*** Begin section ***

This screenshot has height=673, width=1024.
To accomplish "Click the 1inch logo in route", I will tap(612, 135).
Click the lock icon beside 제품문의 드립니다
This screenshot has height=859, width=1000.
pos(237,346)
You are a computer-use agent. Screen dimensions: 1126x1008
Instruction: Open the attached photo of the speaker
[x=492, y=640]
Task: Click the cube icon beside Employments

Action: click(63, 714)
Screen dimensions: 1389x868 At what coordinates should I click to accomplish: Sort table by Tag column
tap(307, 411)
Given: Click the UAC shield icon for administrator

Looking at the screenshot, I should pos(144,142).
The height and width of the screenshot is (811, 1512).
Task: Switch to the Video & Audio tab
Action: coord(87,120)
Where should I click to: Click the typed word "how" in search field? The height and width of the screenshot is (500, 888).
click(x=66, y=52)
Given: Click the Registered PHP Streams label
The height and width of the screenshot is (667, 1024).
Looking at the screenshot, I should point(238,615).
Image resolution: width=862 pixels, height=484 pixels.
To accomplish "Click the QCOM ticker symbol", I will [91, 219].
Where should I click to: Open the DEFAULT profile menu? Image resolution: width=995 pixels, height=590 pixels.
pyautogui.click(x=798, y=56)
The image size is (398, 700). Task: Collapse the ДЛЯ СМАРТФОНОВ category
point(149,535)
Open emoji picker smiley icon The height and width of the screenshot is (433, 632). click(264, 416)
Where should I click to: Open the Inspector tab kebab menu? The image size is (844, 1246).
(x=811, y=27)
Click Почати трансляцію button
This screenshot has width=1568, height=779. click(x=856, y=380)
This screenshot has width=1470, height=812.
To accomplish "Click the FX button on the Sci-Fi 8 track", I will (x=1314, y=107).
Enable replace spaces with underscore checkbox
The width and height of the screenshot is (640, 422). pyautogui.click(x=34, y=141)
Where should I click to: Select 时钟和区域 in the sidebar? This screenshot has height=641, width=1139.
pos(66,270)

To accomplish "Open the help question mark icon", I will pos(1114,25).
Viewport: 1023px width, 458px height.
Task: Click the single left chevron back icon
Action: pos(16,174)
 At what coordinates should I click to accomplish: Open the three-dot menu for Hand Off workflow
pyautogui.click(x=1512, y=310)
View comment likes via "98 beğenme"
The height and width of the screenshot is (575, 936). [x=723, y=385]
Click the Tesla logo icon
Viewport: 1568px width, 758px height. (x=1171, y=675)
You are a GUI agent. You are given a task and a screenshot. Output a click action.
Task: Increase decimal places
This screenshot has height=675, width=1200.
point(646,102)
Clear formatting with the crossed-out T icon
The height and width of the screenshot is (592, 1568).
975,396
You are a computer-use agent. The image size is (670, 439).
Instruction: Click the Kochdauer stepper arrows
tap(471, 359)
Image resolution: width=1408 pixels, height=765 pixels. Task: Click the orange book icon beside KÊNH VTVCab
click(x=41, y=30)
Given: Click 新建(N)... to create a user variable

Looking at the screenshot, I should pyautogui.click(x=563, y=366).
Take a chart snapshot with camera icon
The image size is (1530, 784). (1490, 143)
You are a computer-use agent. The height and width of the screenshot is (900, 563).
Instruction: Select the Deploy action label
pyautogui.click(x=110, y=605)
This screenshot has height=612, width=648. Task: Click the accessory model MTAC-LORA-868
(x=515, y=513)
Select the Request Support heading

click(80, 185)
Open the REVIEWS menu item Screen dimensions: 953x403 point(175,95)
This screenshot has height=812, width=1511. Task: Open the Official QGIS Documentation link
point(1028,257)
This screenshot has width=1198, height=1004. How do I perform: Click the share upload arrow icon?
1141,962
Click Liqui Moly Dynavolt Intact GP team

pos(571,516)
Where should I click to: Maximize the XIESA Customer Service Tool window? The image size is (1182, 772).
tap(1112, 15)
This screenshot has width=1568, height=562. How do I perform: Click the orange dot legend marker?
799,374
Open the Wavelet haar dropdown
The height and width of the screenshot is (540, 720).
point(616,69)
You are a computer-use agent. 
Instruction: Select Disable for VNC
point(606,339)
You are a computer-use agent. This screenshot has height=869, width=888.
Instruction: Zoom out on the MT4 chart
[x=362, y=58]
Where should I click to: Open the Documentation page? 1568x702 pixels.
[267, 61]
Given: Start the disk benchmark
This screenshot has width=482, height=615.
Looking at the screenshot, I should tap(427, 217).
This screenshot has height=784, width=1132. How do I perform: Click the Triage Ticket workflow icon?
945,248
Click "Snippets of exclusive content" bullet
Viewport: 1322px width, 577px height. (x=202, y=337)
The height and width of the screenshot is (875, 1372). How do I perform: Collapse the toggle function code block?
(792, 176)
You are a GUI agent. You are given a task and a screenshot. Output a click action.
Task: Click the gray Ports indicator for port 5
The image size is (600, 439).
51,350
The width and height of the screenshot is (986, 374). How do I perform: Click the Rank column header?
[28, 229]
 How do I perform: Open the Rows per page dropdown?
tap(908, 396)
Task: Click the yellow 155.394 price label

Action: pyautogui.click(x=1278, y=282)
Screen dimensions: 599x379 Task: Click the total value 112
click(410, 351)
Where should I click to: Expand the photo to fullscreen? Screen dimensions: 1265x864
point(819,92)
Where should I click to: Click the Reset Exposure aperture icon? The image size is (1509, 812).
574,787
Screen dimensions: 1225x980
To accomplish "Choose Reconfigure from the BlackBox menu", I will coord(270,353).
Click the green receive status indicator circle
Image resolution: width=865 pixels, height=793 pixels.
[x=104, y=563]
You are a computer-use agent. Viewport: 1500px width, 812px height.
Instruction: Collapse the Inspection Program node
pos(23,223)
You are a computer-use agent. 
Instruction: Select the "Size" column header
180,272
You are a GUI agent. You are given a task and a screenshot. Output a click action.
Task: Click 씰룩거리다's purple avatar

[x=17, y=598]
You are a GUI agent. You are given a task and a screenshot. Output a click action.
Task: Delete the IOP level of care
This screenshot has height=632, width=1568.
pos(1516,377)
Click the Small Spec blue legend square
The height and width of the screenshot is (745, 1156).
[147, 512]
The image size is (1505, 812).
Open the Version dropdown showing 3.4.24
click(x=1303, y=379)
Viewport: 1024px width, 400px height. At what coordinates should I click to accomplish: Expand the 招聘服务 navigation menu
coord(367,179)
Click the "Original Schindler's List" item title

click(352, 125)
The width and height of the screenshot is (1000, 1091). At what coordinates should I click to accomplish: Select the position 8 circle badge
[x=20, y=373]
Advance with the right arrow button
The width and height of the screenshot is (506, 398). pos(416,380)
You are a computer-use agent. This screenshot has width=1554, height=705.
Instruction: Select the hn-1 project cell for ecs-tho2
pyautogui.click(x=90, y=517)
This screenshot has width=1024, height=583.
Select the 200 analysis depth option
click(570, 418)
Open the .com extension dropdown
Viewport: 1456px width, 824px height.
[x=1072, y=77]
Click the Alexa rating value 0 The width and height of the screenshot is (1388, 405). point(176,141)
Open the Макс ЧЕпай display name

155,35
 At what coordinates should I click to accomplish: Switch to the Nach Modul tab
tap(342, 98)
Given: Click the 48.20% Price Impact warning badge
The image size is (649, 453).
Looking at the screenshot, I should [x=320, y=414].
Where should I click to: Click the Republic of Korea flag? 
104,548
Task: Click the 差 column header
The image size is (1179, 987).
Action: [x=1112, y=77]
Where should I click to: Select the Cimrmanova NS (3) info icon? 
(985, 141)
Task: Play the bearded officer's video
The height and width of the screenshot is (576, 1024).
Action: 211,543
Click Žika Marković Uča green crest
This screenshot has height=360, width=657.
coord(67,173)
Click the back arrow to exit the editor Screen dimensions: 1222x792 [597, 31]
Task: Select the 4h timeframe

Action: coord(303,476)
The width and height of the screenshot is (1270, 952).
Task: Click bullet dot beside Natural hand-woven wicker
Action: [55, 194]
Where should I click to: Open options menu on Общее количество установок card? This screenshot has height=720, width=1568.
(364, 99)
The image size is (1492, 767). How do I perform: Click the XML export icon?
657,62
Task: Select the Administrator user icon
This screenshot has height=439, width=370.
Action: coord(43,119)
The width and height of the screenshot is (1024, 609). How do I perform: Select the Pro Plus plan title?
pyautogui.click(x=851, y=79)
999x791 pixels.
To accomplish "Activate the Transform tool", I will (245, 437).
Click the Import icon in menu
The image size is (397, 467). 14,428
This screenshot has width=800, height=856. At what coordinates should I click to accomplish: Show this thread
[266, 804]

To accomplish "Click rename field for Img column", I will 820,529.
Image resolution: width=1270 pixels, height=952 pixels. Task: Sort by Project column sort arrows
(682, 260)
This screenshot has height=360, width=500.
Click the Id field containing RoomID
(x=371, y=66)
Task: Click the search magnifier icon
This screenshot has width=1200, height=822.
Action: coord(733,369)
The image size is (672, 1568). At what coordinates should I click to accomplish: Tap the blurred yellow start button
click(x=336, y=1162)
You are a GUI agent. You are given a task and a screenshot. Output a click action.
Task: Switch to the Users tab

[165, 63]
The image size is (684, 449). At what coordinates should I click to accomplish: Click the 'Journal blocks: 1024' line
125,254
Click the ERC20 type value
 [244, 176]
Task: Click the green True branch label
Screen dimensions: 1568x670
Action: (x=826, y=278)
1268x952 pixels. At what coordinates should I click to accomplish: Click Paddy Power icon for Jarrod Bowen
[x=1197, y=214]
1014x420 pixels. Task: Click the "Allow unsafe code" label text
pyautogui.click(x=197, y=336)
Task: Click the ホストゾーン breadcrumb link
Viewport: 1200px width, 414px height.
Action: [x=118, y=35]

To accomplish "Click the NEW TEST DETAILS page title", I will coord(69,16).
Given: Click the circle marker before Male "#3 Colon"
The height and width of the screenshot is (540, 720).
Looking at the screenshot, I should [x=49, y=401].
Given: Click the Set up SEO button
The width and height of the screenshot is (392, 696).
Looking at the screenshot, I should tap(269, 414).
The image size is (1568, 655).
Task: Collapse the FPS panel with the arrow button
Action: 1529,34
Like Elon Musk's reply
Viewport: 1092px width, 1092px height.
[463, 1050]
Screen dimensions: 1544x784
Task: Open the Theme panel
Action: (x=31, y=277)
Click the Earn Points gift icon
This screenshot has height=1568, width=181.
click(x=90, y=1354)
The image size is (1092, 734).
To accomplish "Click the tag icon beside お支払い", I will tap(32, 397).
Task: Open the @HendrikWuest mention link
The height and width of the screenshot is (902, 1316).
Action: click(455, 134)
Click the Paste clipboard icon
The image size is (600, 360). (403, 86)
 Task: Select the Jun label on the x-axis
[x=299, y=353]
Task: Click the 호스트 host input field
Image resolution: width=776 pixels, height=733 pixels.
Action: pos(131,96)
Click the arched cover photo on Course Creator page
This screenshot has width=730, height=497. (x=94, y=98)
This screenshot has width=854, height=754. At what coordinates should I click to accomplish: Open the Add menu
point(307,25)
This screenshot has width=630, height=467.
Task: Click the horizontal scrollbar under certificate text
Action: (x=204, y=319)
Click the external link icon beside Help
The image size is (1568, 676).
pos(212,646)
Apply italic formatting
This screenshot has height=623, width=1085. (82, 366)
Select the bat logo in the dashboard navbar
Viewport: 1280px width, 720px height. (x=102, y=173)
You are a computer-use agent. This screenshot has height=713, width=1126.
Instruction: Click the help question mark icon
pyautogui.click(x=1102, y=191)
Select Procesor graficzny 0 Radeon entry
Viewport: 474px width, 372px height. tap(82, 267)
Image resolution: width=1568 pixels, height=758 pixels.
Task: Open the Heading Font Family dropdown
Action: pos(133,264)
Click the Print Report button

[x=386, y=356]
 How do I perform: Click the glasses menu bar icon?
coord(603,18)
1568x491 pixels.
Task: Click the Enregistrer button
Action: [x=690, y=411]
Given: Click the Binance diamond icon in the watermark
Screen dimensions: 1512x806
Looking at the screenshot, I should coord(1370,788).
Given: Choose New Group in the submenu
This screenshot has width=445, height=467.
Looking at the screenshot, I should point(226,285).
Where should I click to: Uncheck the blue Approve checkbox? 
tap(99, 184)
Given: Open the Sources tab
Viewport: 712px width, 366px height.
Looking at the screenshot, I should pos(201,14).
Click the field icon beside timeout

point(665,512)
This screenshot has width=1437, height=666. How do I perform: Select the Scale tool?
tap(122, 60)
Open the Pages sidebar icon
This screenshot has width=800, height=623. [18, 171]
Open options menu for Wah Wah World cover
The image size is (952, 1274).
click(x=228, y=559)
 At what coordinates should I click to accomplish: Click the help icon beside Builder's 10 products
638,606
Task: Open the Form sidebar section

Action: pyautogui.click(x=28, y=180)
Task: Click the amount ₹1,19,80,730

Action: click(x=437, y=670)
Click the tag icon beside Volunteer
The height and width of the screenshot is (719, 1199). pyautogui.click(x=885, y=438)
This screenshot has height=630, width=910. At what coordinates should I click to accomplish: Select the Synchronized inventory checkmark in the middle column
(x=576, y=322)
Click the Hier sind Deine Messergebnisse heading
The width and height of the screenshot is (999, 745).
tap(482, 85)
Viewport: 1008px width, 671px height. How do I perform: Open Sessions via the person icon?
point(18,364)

*** End section ***

■ EXERCISE AIM
Throughout the data above, count the lines in which the word "Choose" occurs; supply the number alone.

■ EXPECTED OUTPUT
2